Tuesday, March 24, 2009

BATTLE AT PORTSMOUTH HARBOUR




Roman  Liburnia

Portsmouth Harbour has a very long history of use as a major port. At the north of The Harbour is Portchester Castle, the western most of the Roman Saxon Shore forts built around the Second Century.

The Anglo-Saxon Chronicle tells us baldly that in 501 there was a battle at Portsmouth Harbour in which an important British prince was killed. ‘In this year Port and his sons Breda and Maegla came to Britain at a place called Portsmouth, and slew a young Welshman, a very noble man.’ This has been taken by Morris as a rare instance of the two independent traditions describing the same event. ‘Llongborth’ is not obviously the same place-name as Portsmouth, but it means ‘port of the warships’, which describes the Portsmouth Harbour of those days, and of subsequent centuries, very well. A naval station where a Dumnonian prince fell is likely to be the westernmost Saxon shore fort, Portchester, at the head of Portsmouth Harbour; this is a likely location of the battle of Portsmouth/Llongborth. The Tale tells us that Arthur was there too, as Geraint’s commander-in-chief, and shared in Geraint’s defeat with the ‘men of Devon’. 

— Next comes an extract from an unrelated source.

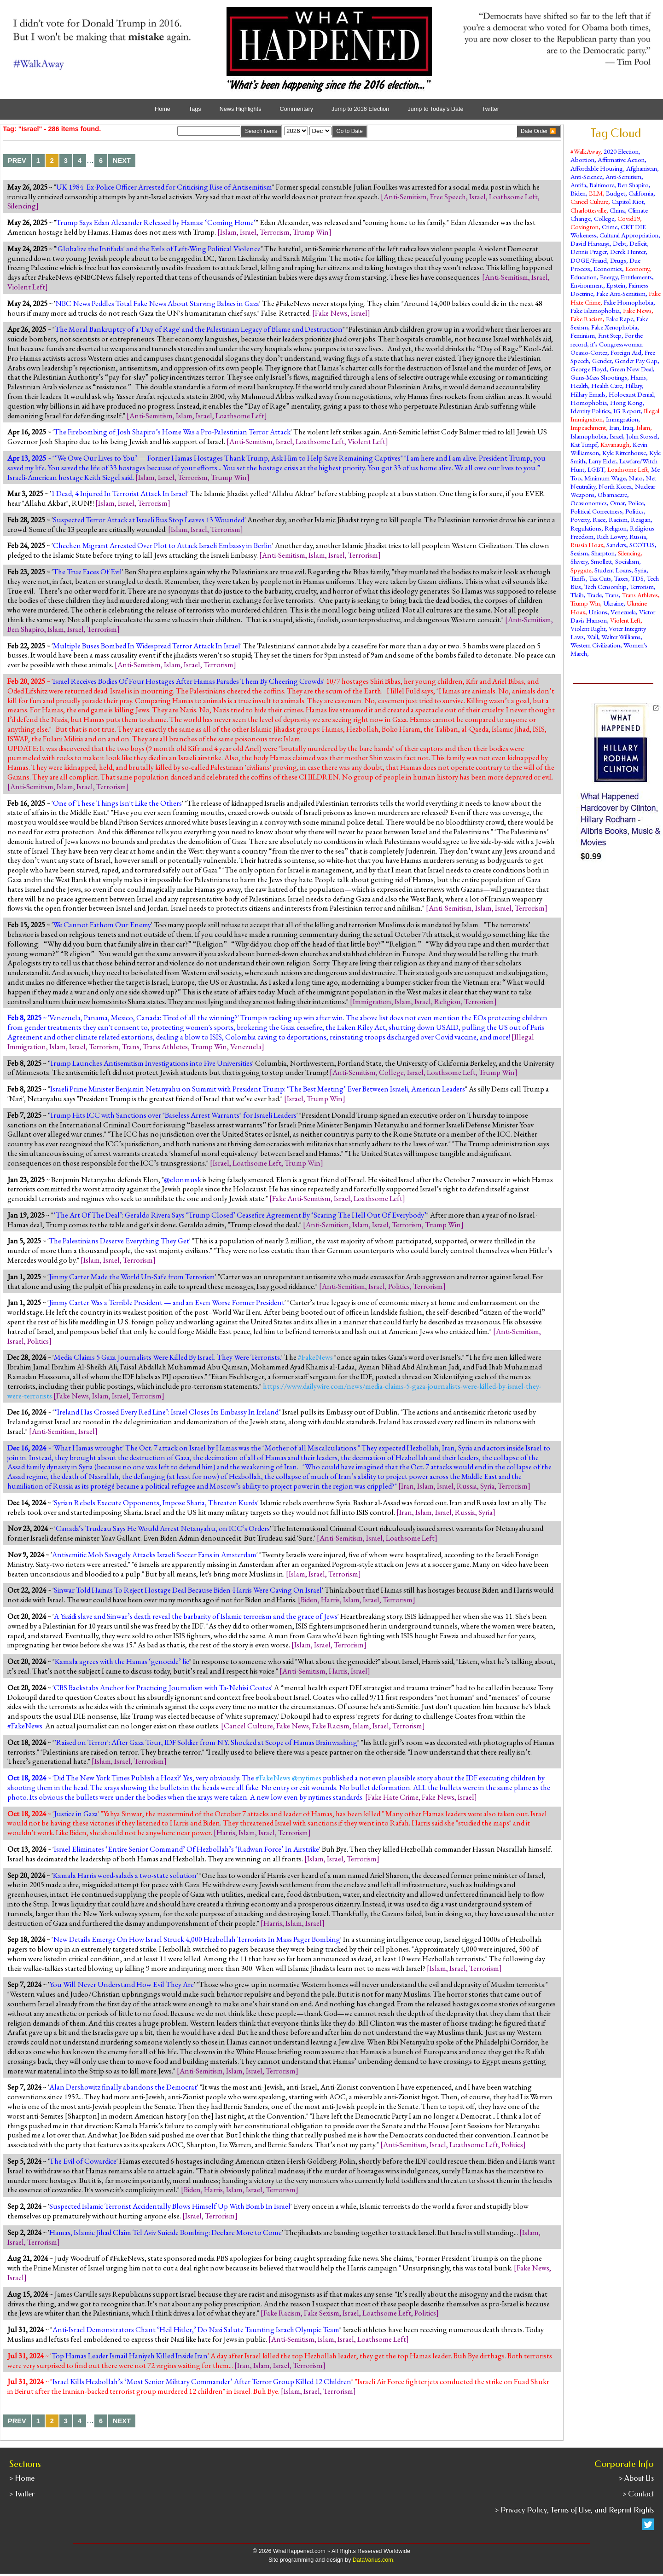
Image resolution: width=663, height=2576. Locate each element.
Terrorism (275, 232)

King Geraint was succeeded by Cato or Cado and both Geraint and Cato, whether father and son, uncle and nephew, or brothers, are remembered in later traditions as close associates of Arthur in war and peace. Geraint held lands on the south Cornish coast, while Cato’s lands lay on the north Devon coast.

The archaeological evidence paints a picture of an alliance between the powerful Jutes (early English) of Kent and the British kings of IW that started at the turn of the 6th Century - as evidenced by the hilltop burial on IW of a (mystical) noble Jutish woman with gold at her head, a (possibly Mithraic) key in her hand, snake ring, and a crystal ball between her legs. Such dynastic linking between Britons and English would be a typical way of normalising relations to allow resumption of coastal trade.

Looking at the sequence of events remembered by the English rather than the dodgy dates they added later(29); Portchester fell to an attack by Saxons and Britons leading to the death of a 'very' noble Briton(30), who has been associated with Geraint (a legendary knight of Arthur).